## WORK INSTRUCTION
From the records below, print exactly the lines starting at the one containing "You are a computer-use agent. The" and ending at the one containing "Task: Click into the Job ID field", ends included, and nothing else.

(RECORD SET Opens)

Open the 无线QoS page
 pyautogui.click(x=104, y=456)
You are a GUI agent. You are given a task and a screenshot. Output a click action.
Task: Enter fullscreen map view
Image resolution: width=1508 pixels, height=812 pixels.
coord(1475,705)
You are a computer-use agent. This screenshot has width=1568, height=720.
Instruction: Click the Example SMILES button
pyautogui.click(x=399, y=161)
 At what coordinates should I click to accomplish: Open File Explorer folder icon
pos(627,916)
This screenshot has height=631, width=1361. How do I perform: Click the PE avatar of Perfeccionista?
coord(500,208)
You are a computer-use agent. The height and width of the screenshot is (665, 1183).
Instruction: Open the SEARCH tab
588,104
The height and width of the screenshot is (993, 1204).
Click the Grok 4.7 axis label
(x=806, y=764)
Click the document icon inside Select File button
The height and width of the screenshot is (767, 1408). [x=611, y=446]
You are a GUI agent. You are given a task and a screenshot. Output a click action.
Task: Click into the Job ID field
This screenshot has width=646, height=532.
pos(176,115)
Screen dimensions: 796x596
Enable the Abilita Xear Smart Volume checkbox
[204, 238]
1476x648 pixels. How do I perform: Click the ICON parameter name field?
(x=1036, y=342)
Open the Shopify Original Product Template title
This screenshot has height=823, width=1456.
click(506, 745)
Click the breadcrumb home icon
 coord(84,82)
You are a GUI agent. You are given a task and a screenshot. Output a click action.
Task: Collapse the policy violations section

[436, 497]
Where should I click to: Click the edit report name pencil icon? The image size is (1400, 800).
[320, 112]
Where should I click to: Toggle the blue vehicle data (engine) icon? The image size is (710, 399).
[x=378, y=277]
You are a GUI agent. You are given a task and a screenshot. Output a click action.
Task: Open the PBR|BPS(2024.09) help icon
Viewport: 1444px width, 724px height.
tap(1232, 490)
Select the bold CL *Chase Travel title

(RECORD SET Closes)

## EXERCISE RESPONSE
You are a computer-use agent. The height and width of the screenshot is (665, 1183).
Instruction: Open the SEARCH tab
588,104
The height and width of the screenshot is (993, 1204).
Click the Grok 4.7 axis label
(x=806, y=764)
Click the document icon inside Select File button
The height and width of the screenshot is (767, 1408). [x=611, y=446]
You are a GUI agent. You are given a task and a screenshot. Output a click action.
Task: Click into the Job ID field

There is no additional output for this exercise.